New Tax Law Goodies!

Well, I am sure you have heard something about the new tax law (H.R. 1836, The Economic Growth and Tax Relief Reconciliation Act of 2001) by now. Sure, it offers income tax relief, but it also offers quite a bit more. I want to share with you some of the exciting changes that will be of benefit to you.

When a bill becomes law there is always a period of clarification and interpretation. I will avoid interpretation for now until some of the tenets of the law are clarified and focus on the concrete details.

IRAs

It has been a long time coming but Congress has finally approved an increase in the contribution limits. How long has it been held at $2,000? The new IRA contribution maximums are phased in as follows:

  • 2002 through 2004 -- $3,000
  • 2005 through 2007 -- $4,000
  • 2008 -- $5,000
After 2008 the increases will be indexed in $500 increments.

This is good news if you like to save for retirement outside of the company retirement plan, do not have a plan where you work, want to build up those Roth IRAs for future tax-free withdrawals, etc.

Are you over age 50? If so there is more good news for you. The law includes an IRA catch-up provision enabling those nearing retirement to contribute even more to IRAs.
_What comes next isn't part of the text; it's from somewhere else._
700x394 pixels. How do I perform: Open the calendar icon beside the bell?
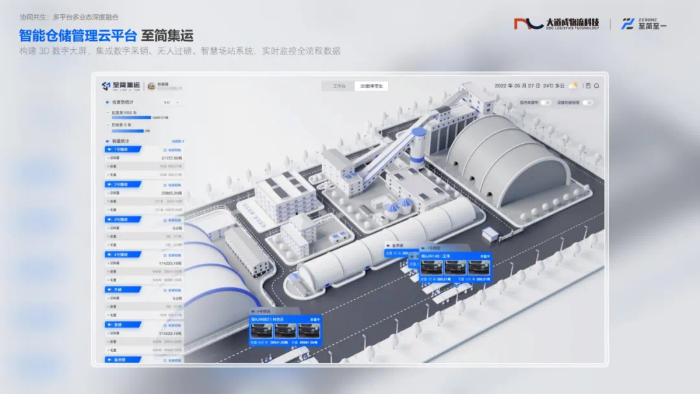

From 2002 through 2005, you will be able to contribute $500 over the limits each year to an IRA account, and $1,000 more each year thereafter.

College Funding

Remember the Educational IRA. It's a great vehicle, enabling one to get tax-free growth on your college savings, but it had the one big drawback. You could only invest $500/year per child. Congress rectified this problem by agreeing to increase the maximum contribution to $2,000/child per year starting in 2002.

One of the more exciting aspects of the bill is that 529 plan qualified distributions for higher education will be federal tax-free! That is not a misprint -- federal tax free -- which makes these attractive college savings vehicles that much more attractive.

Qualified Retirement Plans

The changes made to qualified plans are too numerous and esoteric to mention. Many have to do with details of compensation limits, deferral limits and other particulars that those overseeing the company plan need to know. I will forego such fine points for this general discussion and focus on what matters to the average plan participant.

For plan participants in 401k, 403b and 457 plans, elective deferral limits will increase to $11,000 in 2002. Then increases will be in $1,000 increments each year till $15,000 in 2006. After that, increases will be indexed in $500 increments.

As with IRAs, there is a qualified plan catch-up provision for people over age 50. This provision is for an additional $1,000 of elected deferrals in 2002, then increases each year by $1,000 until $5,000 in 2006. Then the $500 indexed increments begin as with other provisions. SIMPLE plans will be limited to 50% of these catch-up amounts.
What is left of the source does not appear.